Title: Broadening diversity in the Arostilepis species complex: Arostrilepis kontrimavichusi in the western red-backed vole Myodes californicus from temperate latitudes of the Pacific Northwest, North America

Author
item MAKARIKOV, ARSENY - Russian Academy Of Sciences
item Hoberg, Eric

Submitted to: Systematic Parasitology
Publication Type: Peer Reviewed Journal
Publication Acceptance Date: 5/24/2016
Publication Date: 5/24/2016
Citation: Makarikov, A.A., Hoberg, E.P. 2016. Broadening diversity in the Arostilepis species complex: Arostrilepis kontrimavichusi in the western red-backed vole Myodes californicus from temperate latitudes of the Pacific Northwest, North America. Systematic Parasitology. 93(5):467-477.

Interpretive Summary: Basic information about species composition (diversity) is an essential foundation for understanding and exploring the processes of evolution and ecology that determine structure of the biosphere.
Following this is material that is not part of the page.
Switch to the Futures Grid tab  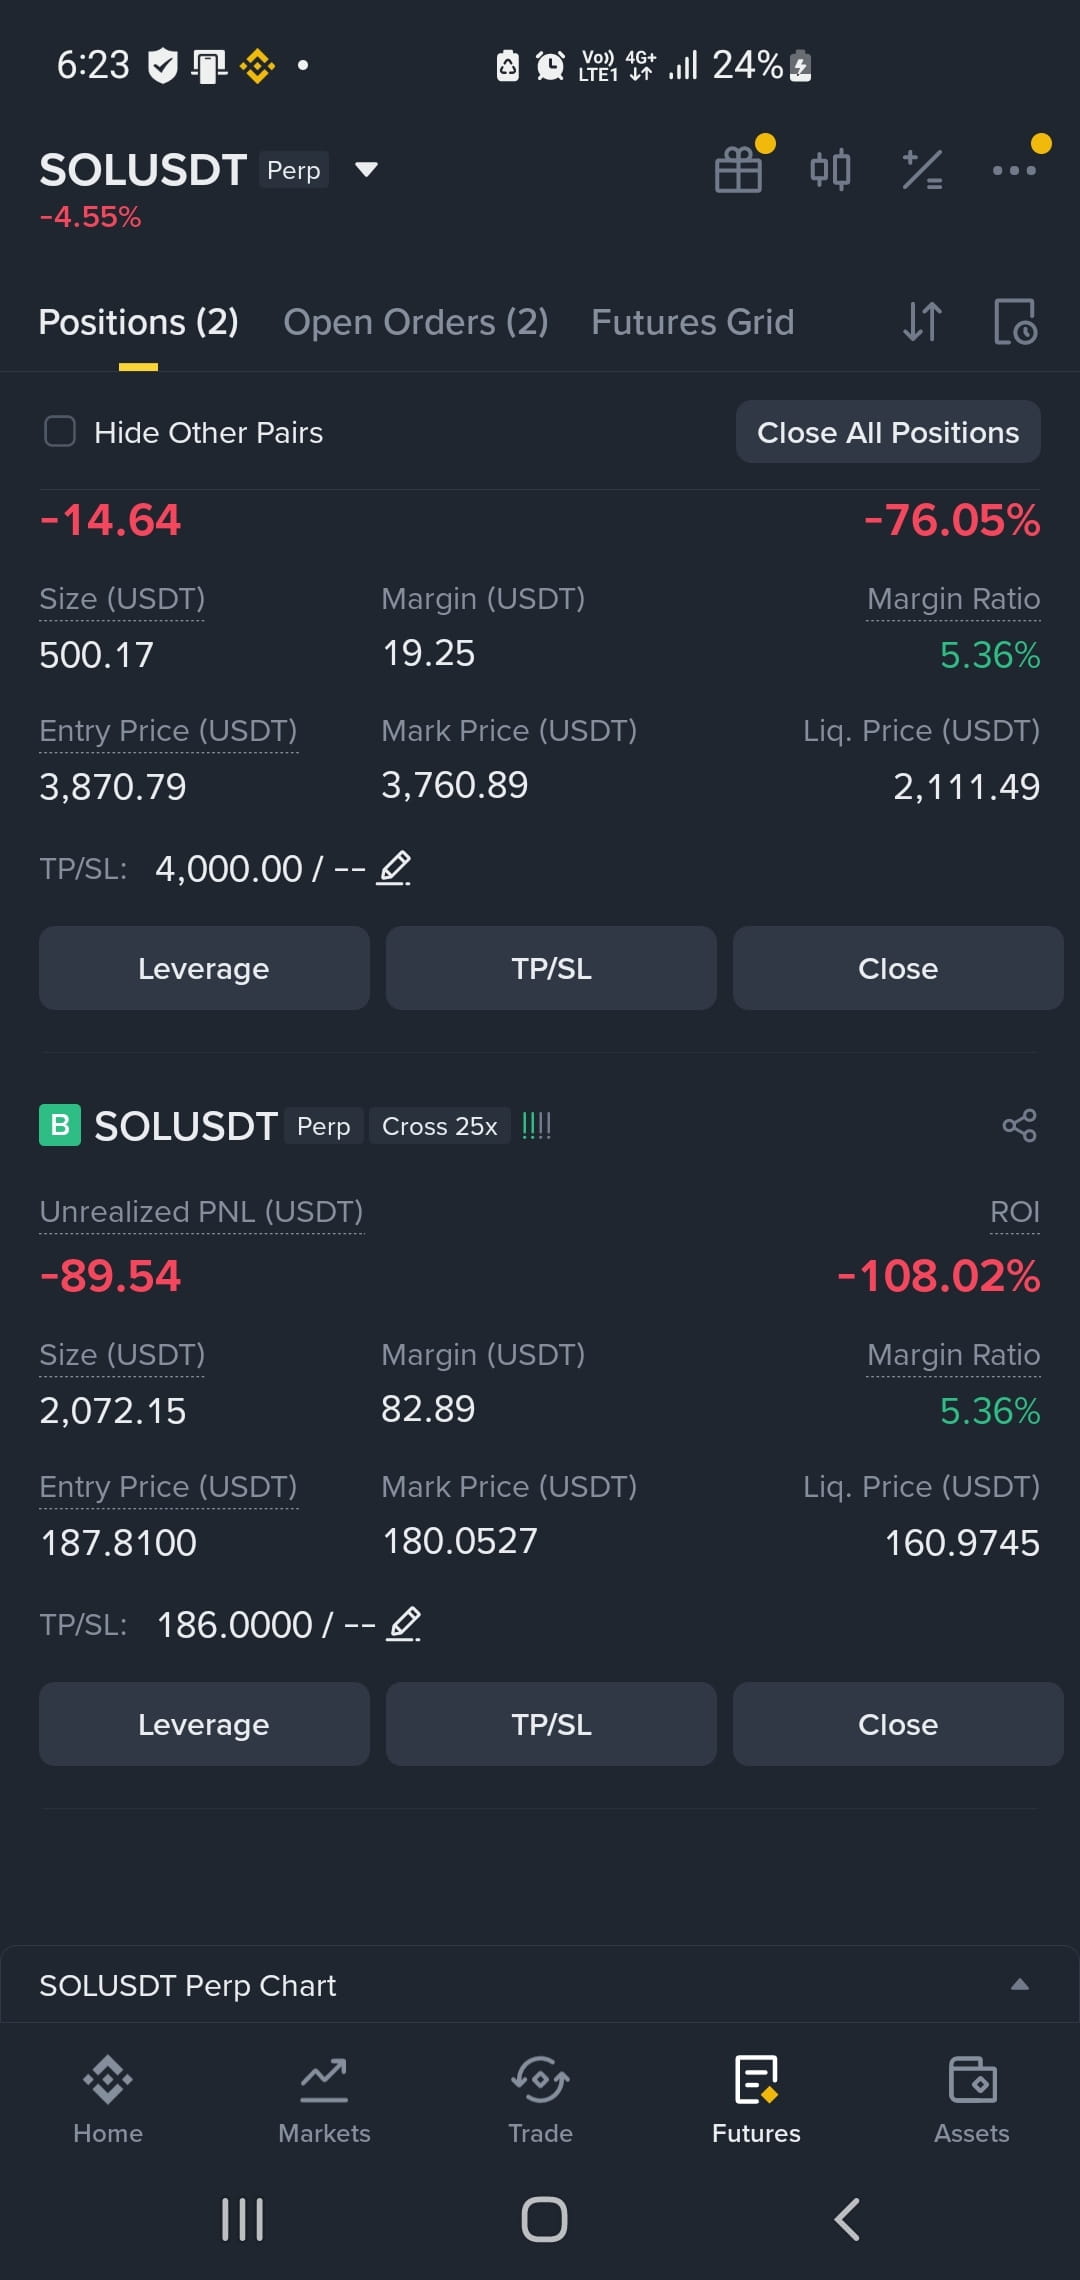(x=692, y=322)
Information about diversity provides a pathway to identify and document changes in the biosphere over time that emerge from ecological perturbation, particularly outcomes related to accelerating climate warming. We recognize and describe a new species of tapeworm in small mammals from Oregon, and place this parasite in the context of diversity for a larger group of parasites in which distribution has historically been influenced strongly by shifts in climate. We contribute to the understanding of large scale processes that influence the biosphere. Knowledge of species diversity within the Arostrilepis assemblage of tapeworms will be applied by parasitologists, mammalogists and biogeographers in academic and government research about the nature of diversity and expanding environmental change of consequence for natural and managed systems.
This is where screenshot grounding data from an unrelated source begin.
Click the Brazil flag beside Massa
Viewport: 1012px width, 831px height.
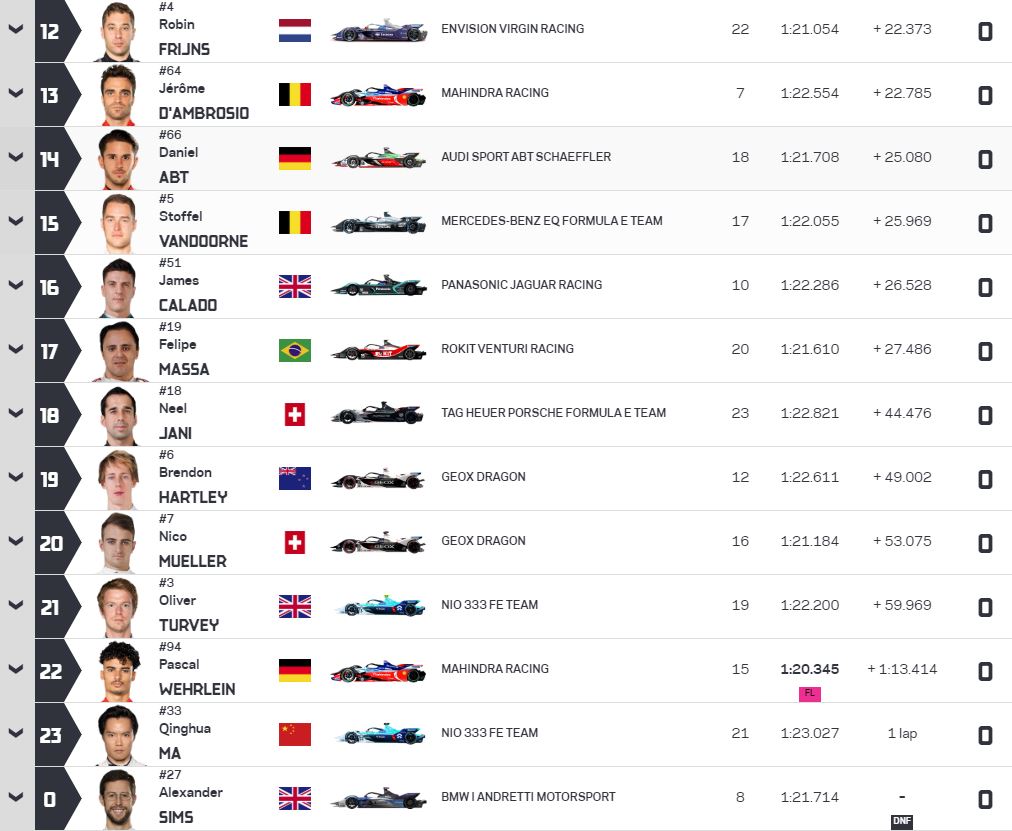pos(294,351)
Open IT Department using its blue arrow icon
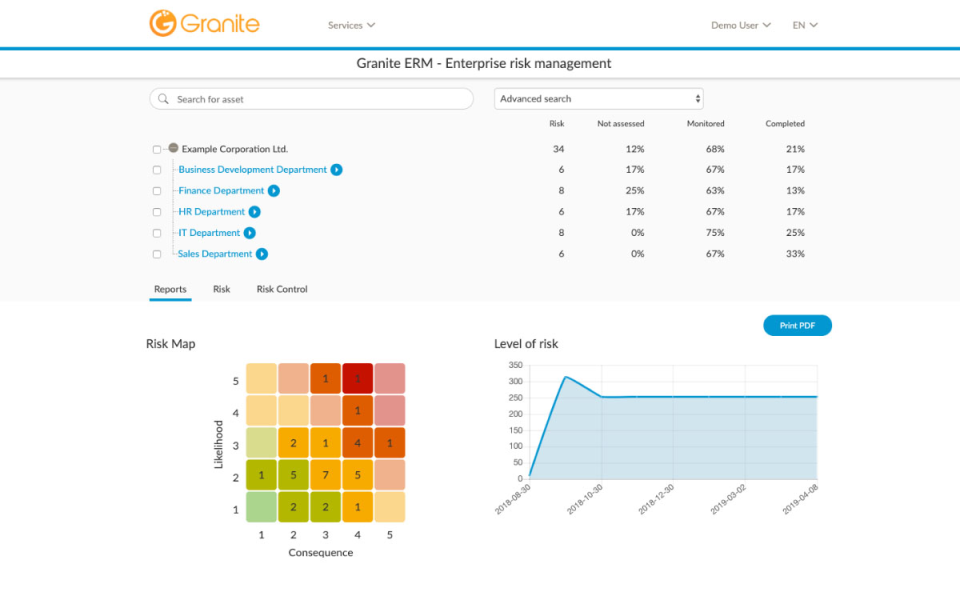 (251, 232)
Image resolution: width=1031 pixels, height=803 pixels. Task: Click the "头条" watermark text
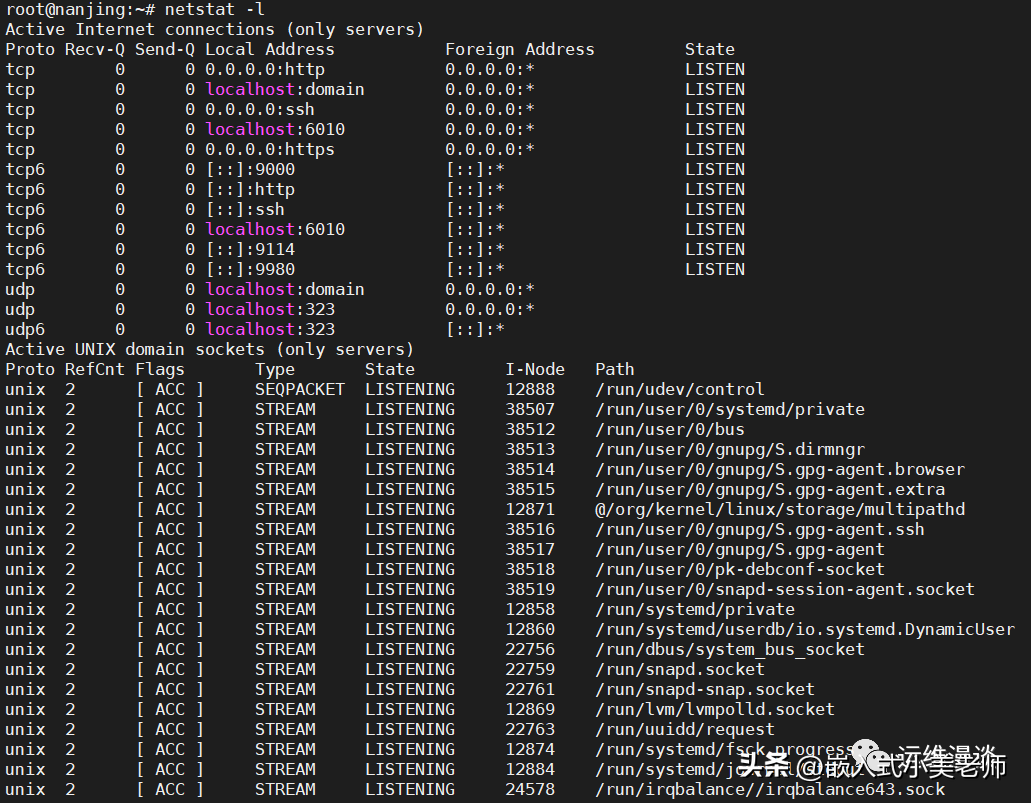point(763,768)
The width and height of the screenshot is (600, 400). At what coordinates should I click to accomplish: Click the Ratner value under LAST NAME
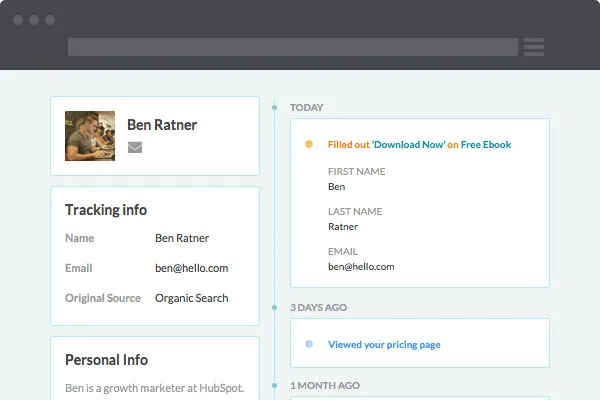pos(343,227)
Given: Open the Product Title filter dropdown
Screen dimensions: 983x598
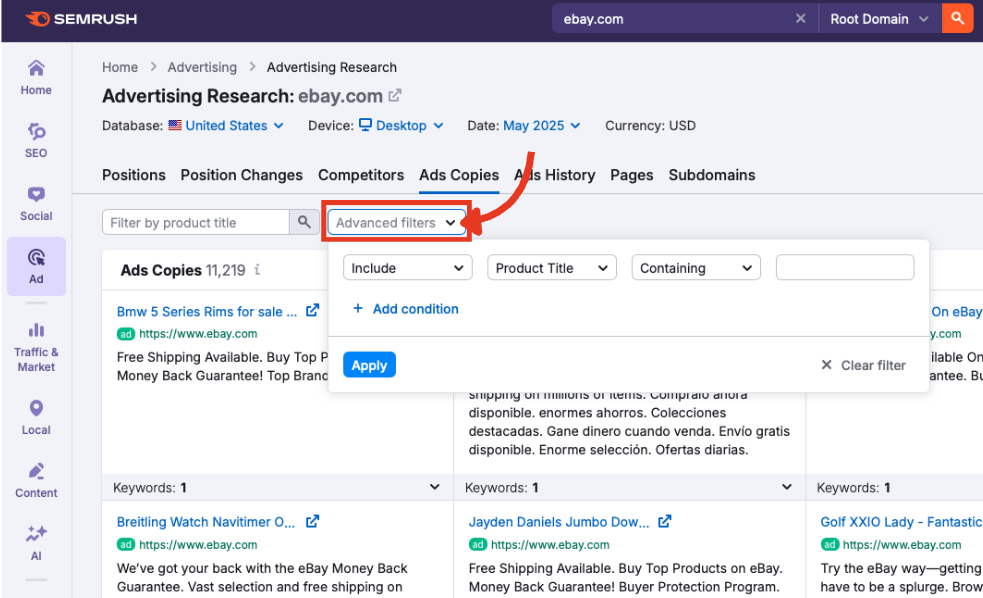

Technical Abstract: Specimens originally identified provisionally as Hymenolepis horrida (= Arostrilepis horrida) in Myodes californicus from near the Pacific coastal zone of southern Oregon are revised. Specimens in western red-backed voles represent an undescribed species of Arostrilepis, contributing to recognition and resolution of a broadening complex encompassing cryptic diversity for these hymenolepidid tapeworms distributed across the Holarctic region. Consistent with recent studies defining diversity in the genus, the form, dimensions, and spination (pattern, shape, and size) of the cirrus are diagnostic. Among 12 nominal congeners, specimens of A. kontrimavichusi n. sp. are further distinguished by the relative position and length of the cirrus sac, arrangement of the testes and relative size of the external seminal vesicle and seminal receptacle. Specimens from Oregon voles represent the fifth endemic hymenolepidid in this genus from the Nearctic. Host range for the North American assemblage of species includes Cricetidae (Arvicolinae and Neotominae), Heteromyidae, Geomyidae and rarely Sciuridae.